A challenge for computer science/programming geeks: The LLG wants to give you $500!

Posted by pdf23ds on Tue 28 of Oct, 2008 22:51 GMT posts: 143

On Tue, Oct 28, 2008 at 16:51, Robin Lee Powell
<rlpowell@digitalkingdom.org> wrote:
> Your mission, should you choose to accept it, is to create a CFG for
> Lojban. There are three options, with different monetary values
> attached, in order of what we in the LLG board would prefer to get.

How exactly is PEG not context free? Wikipedia's not helping me much
here. AFAICT, PEGs are a subset of CFGs where each rule is unique and
all operators are greedy and unambiguous.

Chris Capel
--
"What is it like to be a bat? What is it like to bat a bee? What is it
like to be a bee being batted? What is it like to be a batted bee?"
-- The Mind's I (Hofstadter, Dennet)

To unsubscribe from this list, send mail to lojban-list-request@lojban.org
with the subject unsubscribe, or go to http://www.lojban.org/lsg2/, or if
you're really stuck, send mail to secretary@lojban.org for help.

Link

Posted by pdf23ds on Tue 28 of Oct, 2008 23:07 GMT posts: 143

On Tue, Oct 28, 2008 at 16:51, Robin Lee Powell
<rlpowell@digitalkingdom.org> wrote:
> For $100: Formally prove that encoding Lojban's elidable terminators
> is not possible in a CFG.

Hmm. Don't get too excited, there. What's the standard of formality,
here? Computer proof level, or simply very explicit English?

Chris Capel
--
"What is it like to be a bat? What is it like to bat a bee? What is it
like to be a bee being batted? What is it like to be a batted bee?"
-- The Mind's I (Hofstadter, Dennet)

To unsubscribe from this list, send mail to lojban-list-request@lojban.org
with the subject unsubscribe, or go to http://www.lojban.org/lsg2/, or if
you're really stuck, send mail to secretary@lojban.org for help.

Link

Posted by Anonymous on Wed 29 of Oct, 2008 00:39 GMT

On Tue, Oct 28, 2008 at 6:51 PM, Robin Lee Powell
<rlpowell@digitalkingdom.org> wrote:
>
> For $500: Produce a working CFG for Lojban, in any format that some
> parser generator somewhere can accept, *or* in BNF or a well defined
> extension thereof. It must support every aspect of the language
> except for ZOI (which is fully context sensitive).
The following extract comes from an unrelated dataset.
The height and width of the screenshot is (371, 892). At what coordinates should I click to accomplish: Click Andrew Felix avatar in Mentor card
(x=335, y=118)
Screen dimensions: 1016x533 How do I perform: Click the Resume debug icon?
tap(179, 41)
Elidable
> terminators are the hard part.

You don't specify that the CFG must be unambiguous, so ambiguous CFG's
are acceptable? (We already know the language is unambiguous, but a
grammar that generates it can still be ambiguous, allowing more than
one way to generate the same valid string.)
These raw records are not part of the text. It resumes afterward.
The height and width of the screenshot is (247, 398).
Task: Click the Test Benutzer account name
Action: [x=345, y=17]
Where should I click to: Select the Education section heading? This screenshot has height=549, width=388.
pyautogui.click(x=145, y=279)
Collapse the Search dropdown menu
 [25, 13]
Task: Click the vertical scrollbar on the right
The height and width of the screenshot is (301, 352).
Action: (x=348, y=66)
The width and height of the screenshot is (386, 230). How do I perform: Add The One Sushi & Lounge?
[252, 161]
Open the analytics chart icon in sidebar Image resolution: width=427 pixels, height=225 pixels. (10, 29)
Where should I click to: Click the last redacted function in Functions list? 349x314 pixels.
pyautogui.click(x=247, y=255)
Terminals are selmaho, not phonemes, right?

mu'o mi'e xorxes

To unsubscribe from this list, send mail to lojban-list-request@lojban.org
with the subject unsubscribe, or go to http://www.lojban.org/lsg2/, or if
you're really stuck, send mail to secretary@lojban.org for help.

Link

Posted by Anonymous on Wed 29 of Oct, 2008 01:24 GMT

On Tue, Oct 28, 2008 at 9:59 PM, Robin Lee Powell
<rlpowell@digitalkingdom.org> wrote:
>
> If the grammar is ambiguous, I think you've failed to make a grammar for Lojban.
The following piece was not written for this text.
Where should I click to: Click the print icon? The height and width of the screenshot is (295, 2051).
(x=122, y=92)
A CFG is a set of rules that generates each and only the valid strings
of the language. Unambiguity is desirable for a parsing grammar (which
we already have, the PEG), but a generating grammar that generates all
the Lojban strings is also a grammar for Lojban, even if it has more
than one way to generate the same valid string. A machine that
generated its output from such a grammar would generate valid Lojban.
If you want an unambiguous CFG (which is obviously a somewhat harder
problem) I think you need to specify it.

mu'o mi'e xorxes

To unsubscribe from this list, send mail to lojban-list-request@lojban.org
with the subject unsubscribe, or go to http://www.lojban.org/lsg2/, or if
you're really stuck, send mail to secretary@lojban.org for help.

Link

Posted by Anonymous on Wed 29 of Oct, 2008 01:35 GMT

On Tue, Oct 28, 2008 at 10:24 PM, Robin Lee Powell
<rlpowell@digitalkingdom.org> wrote:
>
> I don't believe, but am not certain, that that is possible. That
> is, I believe that if there is more than one way to generate a
> string, you've describe an ambiguous language, and that such a
> description would not, in fact, describe Lojban.

See example 3 in <http://en.wikipedia.org/wiki/Context-free_grammar>

mu'o mi'e xorxes

To unsubscribe from this list, send mail to lojban-list-request@lojban.org
with the subject unsubscribe, or go to http://www.lojban.org/lsg2/, or if
you're really stuck, send mail to secretary@lojban.org for help.

Link

Posted by slobin on Wed 29 of Oct, 2008 08:42 GMT posts: 40

On 10/29/08, Robin Lee Powell <rlpowell@digitalkingdom.org> wrote:

> > A machine that generated its output from such a grammar would
> > generate valid Lojban. If you want an unambiguous CFG (which is
> > obviously a somewhat harder problem) I think you need to specify
> > it.
>
> Then please, everyone, consider it so specified. Apologies for
> triple posting again, but if xorxes is right this is important.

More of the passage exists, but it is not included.